Curaon gives us a stunning view of the earth. The sunrise, the silence, and burning urban towers that dot our geography, paint a gorgeous backdrop for the film. In a film about space, the earth takes up an awful amount of space, and I am grateful. These shots endeared me to our remarkable planet, to its beauty and diversity and uniqueness. All this comes to a screeching halt, when Dr. Ryan Stone (Bullock) collides with a series of obstacles. She runs gamut of coping solutions as she encounters trial after trial. Humor, human connectedness, anger, sorrow, resolve, and spirituality. While searching her soul in a moment of clarity, she remarks “I’ve never prayed. Nobody every taught me to pray.” If that’s not a call for evangelism, I don’t know what is. We get a darting glance at a couple deities–Buddha and Jesus–but Ryan moves quickly past God to her deceased daughter.

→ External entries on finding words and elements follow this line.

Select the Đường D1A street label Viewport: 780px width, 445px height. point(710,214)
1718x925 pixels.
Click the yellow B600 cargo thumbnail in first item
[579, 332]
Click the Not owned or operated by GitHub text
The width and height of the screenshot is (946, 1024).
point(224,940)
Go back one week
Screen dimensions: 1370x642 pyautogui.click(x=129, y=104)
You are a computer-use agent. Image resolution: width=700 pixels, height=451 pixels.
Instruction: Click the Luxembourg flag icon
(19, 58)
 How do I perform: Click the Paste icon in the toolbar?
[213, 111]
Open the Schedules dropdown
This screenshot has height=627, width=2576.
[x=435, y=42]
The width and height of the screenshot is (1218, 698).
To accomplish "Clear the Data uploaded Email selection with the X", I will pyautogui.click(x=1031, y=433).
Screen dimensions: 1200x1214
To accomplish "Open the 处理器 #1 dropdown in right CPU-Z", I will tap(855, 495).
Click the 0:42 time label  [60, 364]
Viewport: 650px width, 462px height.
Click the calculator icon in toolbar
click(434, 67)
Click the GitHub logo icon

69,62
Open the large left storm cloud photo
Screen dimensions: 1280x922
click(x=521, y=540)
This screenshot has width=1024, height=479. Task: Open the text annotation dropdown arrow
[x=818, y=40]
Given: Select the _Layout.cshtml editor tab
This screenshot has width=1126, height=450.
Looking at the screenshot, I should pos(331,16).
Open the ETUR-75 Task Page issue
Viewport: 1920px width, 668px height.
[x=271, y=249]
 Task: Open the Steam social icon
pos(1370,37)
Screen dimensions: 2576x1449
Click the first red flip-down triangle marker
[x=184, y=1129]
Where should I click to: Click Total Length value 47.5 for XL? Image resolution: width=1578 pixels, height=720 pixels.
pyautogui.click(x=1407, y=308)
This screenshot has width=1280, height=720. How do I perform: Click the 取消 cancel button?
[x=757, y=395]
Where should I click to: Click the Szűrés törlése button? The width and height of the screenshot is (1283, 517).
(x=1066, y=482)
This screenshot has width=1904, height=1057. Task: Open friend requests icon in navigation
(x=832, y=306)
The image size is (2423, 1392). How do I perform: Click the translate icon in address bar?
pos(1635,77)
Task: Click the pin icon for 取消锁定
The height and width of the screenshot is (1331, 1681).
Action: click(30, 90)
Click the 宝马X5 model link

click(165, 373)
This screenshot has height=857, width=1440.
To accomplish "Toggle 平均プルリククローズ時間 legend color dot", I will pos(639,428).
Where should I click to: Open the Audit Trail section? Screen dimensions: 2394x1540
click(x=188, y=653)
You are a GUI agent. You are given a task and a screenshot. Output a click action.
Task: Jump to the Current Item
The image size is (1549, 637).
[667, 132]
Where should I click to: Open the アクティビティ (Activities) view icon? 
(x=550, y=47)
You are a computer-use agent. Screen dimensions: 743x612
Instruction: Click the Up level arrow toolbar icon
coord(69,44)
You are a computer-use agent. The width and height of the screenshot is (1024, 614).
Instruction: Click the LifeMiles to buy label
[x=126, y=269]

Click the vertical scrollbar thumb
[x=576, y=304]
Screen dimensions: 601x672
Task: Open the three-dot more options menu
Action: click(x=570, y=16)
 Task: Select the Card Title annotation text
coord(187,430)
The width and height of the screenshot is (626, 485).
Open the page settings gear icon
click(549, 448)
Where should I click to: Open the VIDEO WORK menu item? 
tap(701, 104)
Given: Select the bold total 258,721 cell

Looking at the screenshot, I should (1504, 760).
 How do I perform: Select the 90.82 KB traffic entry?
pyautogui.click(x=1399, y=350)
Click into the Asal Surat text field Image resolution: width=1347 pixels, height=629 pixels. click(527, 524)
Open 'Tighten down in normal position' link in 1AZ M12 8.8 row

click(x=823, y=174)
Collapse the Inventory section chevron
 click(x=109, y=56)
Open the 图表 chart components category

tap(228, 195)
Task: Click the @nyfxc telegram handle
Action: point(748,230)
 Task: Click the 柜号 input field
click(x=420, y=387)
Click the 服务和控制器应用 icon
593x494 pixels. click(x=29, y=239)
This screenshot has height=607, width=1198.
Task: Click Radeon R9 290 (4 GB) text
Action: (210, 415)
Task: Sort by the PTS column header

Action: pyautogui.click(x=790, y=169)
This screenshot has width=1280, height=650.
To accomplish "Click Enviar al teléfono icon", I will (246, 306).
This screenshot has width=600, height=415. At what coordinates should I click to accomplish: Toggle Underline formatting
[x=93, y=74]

Interestingly, she recognizes the need for a mediator to talk to her daughter, presumably because she is with God or in heaven of some sort. Her choice isn’t someone who can bridge the chasm between God and man–the Christ–but her late friend and astronaut, Matt Kowalksi. She asks him to tell her daughter that she loves her, and that she found the red shoe she was looking for under the couch. It is touching, and anyone who has lost a child will be able to identify with the longing to have one last word. Isn’t is curious that her Matt-mediated prayer she mixes the mundane and the profound–a shoe and love? What a great reminder to cherish the mundane moments with our children, to love them in the ordinariness of legos and lost shoes.

Moving on from the past and into the present, Bullock forces her way through each obstacle with tremendous will power. She battles each demon with fierceness of spirit and determination to “have one hell of a ride.” Matt’s voice seems to prod her on to survive, and survive she does. One of the closing shots says it all, a forceful foot in the mud, bearing the weight of her tense and wobbly, gravity-ridden body, she sticks her landing to put two square feet on the ground. I made it. You  can do it. We will survive. However you want to say it, the film is a cinematic beauty, tense thriller, and an ode to the human will to survive. Unfortunately, it is vaporous on why we should will ourselves through this life. There is no fixed truth, no depth of contact with the divine, no summit of human purpose. But to its credit, many of these issues are raised, and in an age of comfort, distraction, and hype, that’s much more than we are used to.